Kalu Bela Zamanı
asker1
değerli kadeşlerim benim 2 adet sorum olacak fazla mesaj kalabalığı olmaması açısından iki soruyu burda sormak daha iyi diye düşündüm..
1. SORU : araf suresi 172-173 üncü ayetlerde kalu bela için der ki; biz ademin sulbünden soyunu çıkarıp sorduk…
şimdi kalu bela zamanı dediğimiz zamanda insanlar yaratılmışmıydı.. adem in sulbü dediğine göre demekki adem yaratılmıştı ve bu da hiç bir şey yaratılmadan önce açıklamasını etkisiz kılar doğrumu? kalu bela nın tam açıklaması nedir?
2.SORU: bir yerde okumuştum bu lehvi mahvuz da görevli meleklerin kalem yazarken ki seslerini duyarsın bu tam olarak nasıl dı ve nerde geçiyordu… lehvi mahvuz hakkında tam bilgilerimiz neler?
Cevap: Kalu Bela Zamanı
Desert Rose
1. Cevap:
Bu sözler, Yaratanın yarattıklarıyla; hususiyle insanla olan mukâvelesine ait bir kısım sözlerdir ki, bu mukâvelede: "Ben sizin Rabbiniz değil miyim?" diye sorulur. Karşılığında da: "Evet, Rabbimizsin" cevabı alınır.

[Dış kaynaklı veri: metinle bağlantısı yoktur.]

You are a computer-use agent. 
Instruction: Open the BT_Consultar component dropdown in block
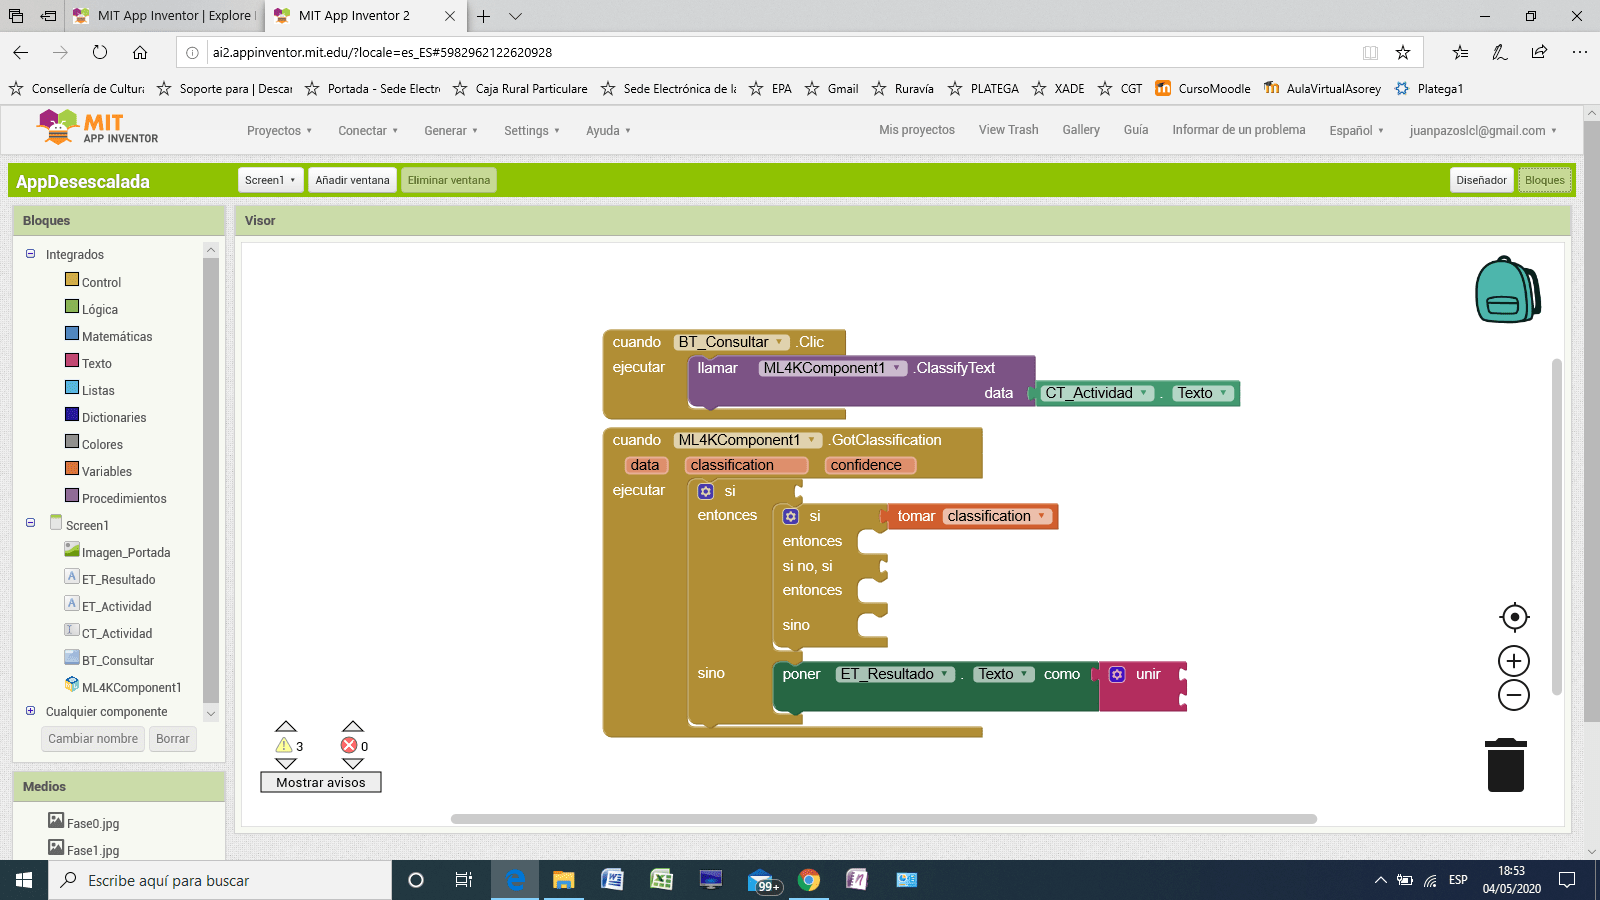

Bu meselenin iki yönü vardır:
1- Bu soru kime ve nasıl sorulmuştur?
2- Ne zaman sorulmuştur?
Birinci şık itibariyle, birkaç mülâhaza arz edilebilir.
1- İnsan henüz hiçbir şey değilken "var olma" emrini alması ve onun da bu emre, "evet" demesi ki; tekvînî mâhiyette bir soru ve cevap ve bir mukâvele sayılır.

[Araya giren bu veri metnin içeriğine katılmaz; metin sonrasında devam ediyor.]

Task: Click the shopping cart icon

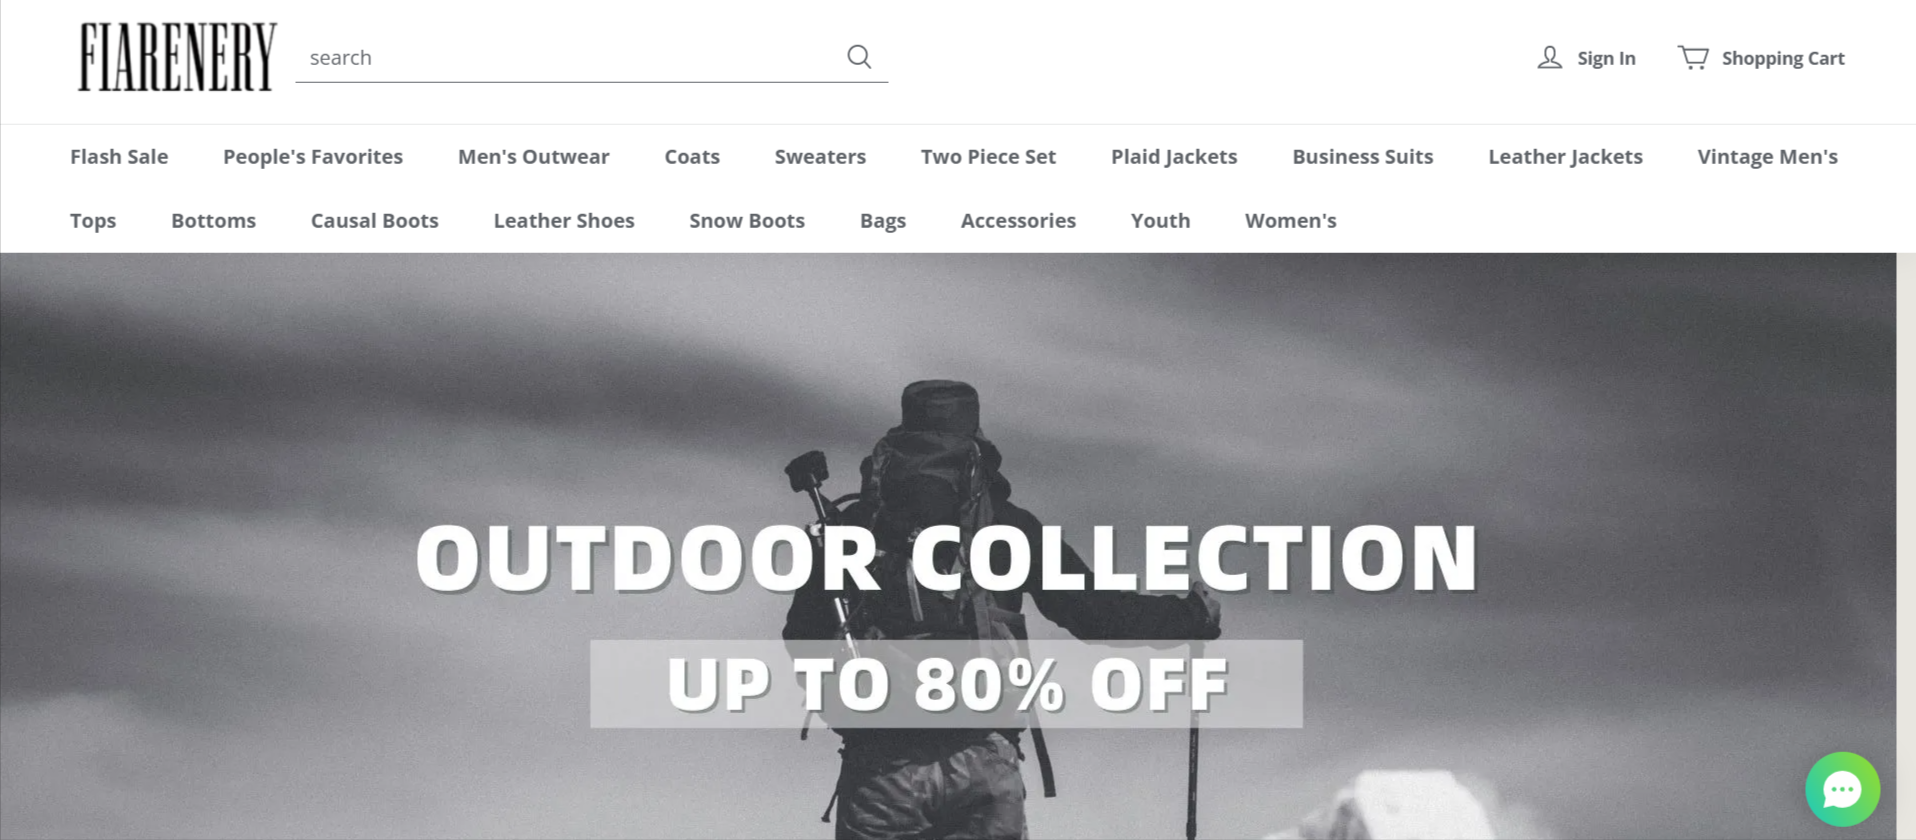Action: coord(1693,57)
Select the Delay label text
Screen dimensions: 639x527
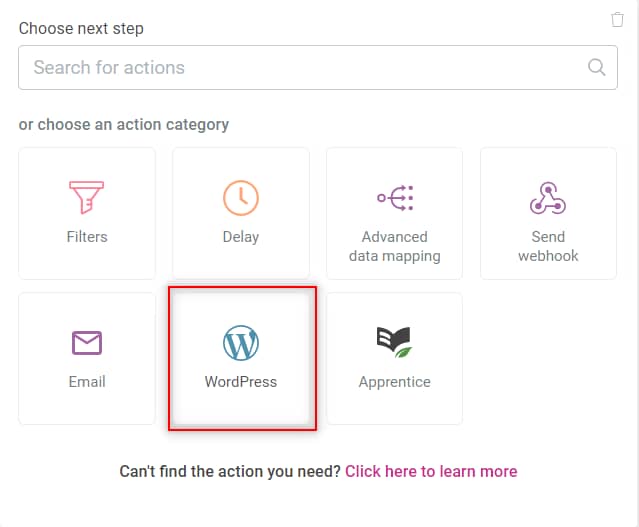(241, 237)
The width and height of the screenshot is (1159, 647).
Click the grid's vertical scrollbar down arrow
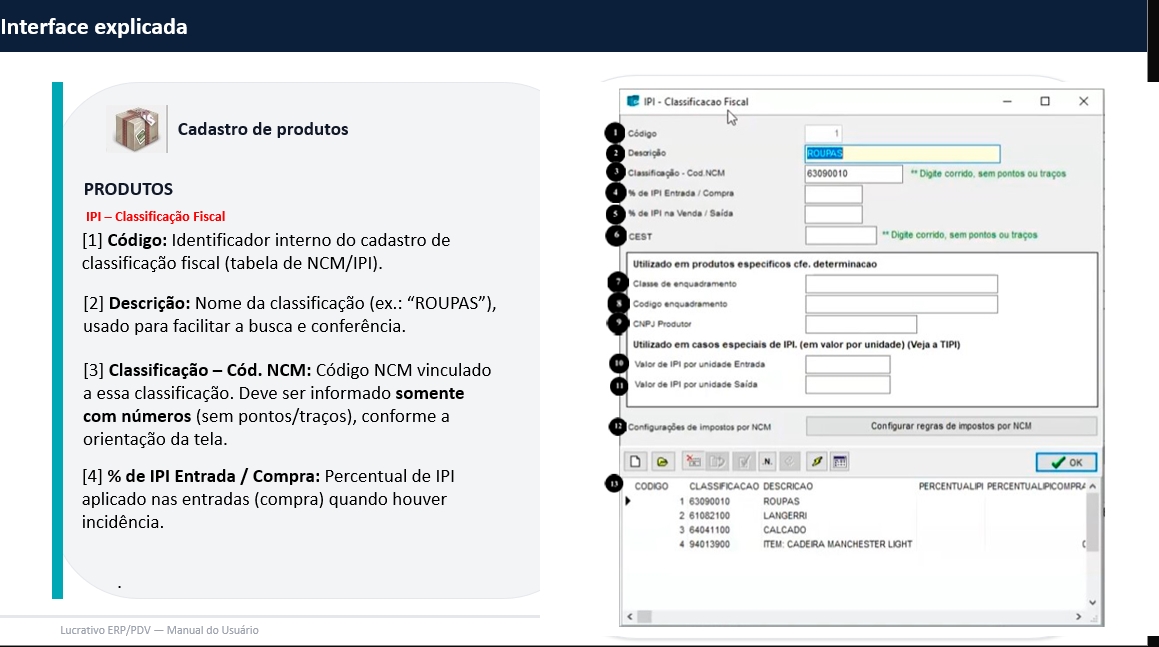1092,603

2- İnsan atomlar âleminde, hattâ bu âlemin de ötesinde parçacıklardan ibâret iken, her şeyi bir kemâle doğru sevk edip terbiyeye tâbi tutan Rabbülâlemîn, bu parçacıklara insan olma şevkini duyurarak, o istikâmette onlardan bir söz ve mîsâk almasıdır ki; bu da, her zerrenin kendi tâkatinin çok üstünde, Kaf dağından ağır yükleri omuzlayarak, Rabbin "varetme" teklifine "evet" demesinden ibâret sayılabilir.
Bu iki şekilde cereyan eden "soru ve cevap" veya "teklif ve kabûl" söz ve beyânla değil gibidir. Buna binâen, bir kısım tefsirciler bu mukâveleye, temsîli şekilde yapılmış bir anlaşma nazariyle bakmışlardır. Yani, sanki öyle denilmiş, öyle cevab verilmiş ve öyle hukûkî kıymeti hâiz bir sözleşme kabûl edilmiş; yoksa, beyânla ve yazışma ile yapılmış bir akit değildir.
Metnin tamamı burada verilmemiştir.